»»
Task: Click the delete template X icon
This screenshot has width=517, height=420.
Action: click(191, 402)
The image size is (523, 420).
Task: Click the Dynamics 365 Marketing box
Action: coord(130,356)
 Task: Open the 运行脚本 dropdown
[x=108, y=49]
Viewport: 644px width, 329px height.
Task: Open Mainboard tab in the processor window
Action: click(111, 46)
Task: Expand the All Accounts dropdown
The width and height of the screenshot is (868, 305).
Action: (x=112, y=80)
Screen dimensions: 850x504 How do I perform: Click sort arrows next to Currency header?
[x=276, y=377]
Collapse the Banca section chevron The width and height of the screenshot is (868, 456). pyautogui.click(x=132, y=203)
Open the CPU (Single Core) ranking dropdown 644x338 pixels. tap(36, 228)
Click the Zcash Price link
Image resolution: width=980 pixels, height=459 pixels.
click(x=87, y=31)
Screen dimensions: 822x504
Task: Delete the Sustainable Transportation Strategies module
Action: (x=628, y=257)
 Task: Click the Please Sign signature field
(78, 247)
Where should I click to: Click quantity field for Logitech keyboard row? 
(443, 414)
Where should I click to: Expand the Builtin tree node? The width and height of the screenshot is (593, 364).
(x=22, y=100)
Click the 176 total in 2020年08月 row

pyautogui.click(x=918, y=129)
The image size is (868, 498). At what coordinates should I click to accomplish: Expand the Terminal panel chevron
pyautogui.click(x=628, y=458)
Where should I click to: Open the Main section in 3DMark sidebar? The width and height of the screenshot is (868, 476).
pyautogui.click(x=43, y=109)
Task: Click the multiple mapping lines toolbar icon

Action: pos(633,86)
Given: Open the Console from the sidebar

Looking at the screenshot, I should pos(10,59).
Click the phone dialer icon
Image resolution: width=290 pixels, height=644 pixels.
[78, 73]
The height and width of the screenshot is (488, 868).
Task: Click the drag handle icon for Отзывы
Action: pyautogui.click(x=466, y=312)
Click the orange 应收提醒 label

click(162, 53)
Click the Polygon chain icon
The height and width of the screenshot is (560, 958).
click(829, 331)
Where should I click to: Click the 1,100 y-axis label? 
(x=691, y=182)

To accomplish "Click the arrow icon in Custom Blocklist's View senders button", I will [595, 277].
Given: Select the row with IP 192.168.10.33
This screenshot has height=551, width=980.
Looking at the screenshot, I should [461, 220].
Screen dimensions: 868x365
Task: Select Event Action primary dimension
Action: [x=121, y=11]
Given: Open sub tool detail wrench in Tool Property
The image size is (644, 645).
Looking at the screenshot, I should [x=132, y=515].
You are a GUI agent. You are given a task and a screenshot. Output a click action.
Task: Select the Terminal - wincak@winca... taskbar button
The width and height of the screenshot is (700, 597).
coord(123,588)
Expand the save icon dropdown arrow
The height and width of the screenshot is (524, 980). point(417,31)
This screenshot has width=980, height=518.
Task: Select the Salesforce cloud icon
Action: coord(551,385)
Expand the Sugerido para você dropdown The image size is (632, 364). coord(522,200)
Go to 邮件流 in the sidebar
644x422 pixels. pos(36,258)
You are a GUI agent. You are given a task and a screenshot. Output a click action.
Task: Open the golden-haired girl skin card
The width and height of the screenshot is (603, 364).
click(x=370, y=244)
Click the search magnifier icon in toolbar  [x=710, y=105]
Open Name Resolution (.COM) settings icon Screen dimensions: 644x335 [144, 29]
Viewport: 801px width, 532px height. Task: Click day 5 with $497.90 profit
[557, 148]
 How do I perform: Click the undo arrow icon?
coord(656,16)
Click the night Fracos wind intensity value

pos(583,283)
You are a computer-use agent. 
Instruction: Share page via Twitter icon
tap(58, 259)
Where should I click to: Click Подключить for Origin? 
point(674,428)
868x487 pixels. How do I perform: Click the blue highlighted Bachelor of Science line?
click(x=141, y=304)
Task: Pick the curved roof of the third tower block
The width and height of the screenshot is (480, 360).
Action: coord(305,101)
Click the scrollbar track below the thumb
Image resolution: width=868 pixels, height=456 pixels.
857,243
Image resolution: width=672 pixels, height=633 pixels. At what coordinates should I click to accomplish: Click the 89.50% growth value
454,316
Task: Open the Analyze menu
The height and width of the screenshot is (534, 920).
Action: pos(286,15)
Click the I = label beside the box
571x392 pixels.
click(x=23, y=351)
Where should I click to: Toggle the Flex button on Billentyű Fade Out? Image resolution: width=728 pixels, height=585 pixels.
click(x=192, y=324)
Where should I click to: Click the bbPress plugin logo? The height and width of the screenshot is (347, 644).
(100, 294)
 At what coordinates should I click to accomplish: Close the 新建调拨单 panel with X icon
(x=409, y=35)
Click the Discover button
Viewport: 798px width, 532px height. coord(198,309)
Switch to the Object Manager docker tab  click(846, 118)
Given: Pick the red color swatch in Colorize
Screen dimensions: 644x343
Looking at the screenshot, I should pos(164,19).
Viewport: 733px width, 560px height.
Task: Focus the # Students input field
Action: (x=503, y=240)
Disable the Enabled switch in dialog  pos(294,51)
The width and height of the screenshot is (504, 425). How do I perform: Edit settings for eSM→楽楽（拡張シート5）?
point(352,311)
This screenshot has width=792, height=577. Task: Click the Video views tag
««
> _What you will do_:
Write out the lines above, starting at the line that contains "At what coordinates should I click to accomplish: Close" and ending with the final line, and nothing else; copy them exactly.

> _Answer space_:
 At what coordinates should I click to accomplish: Close the 新建调拨单 panel with X icon
(x=409, y=35)
Click the Discover button
Viewport: 798px width, 532px height. coord(198,309)
Switch to the Object Manager docker tab  click(846, 118)
Given: Pick the red color swatch in Colorize
Screen dimensions: 644x343
Looking at the screenshot, I should pos(164,19).
Viewport: 733px width, 560px height.
Task: Focus the # Students input field
Action: (x=503, y=240)
Disable the Enabled switch in dialog  pos(294,51)
The width and height of the screenshot is (504, 425). How do I perform: Edit settings for eSM→楽楽（拡張シート5）?
point(352,311)
This screenshot has width=792, height=577. Task: Click the Video views tag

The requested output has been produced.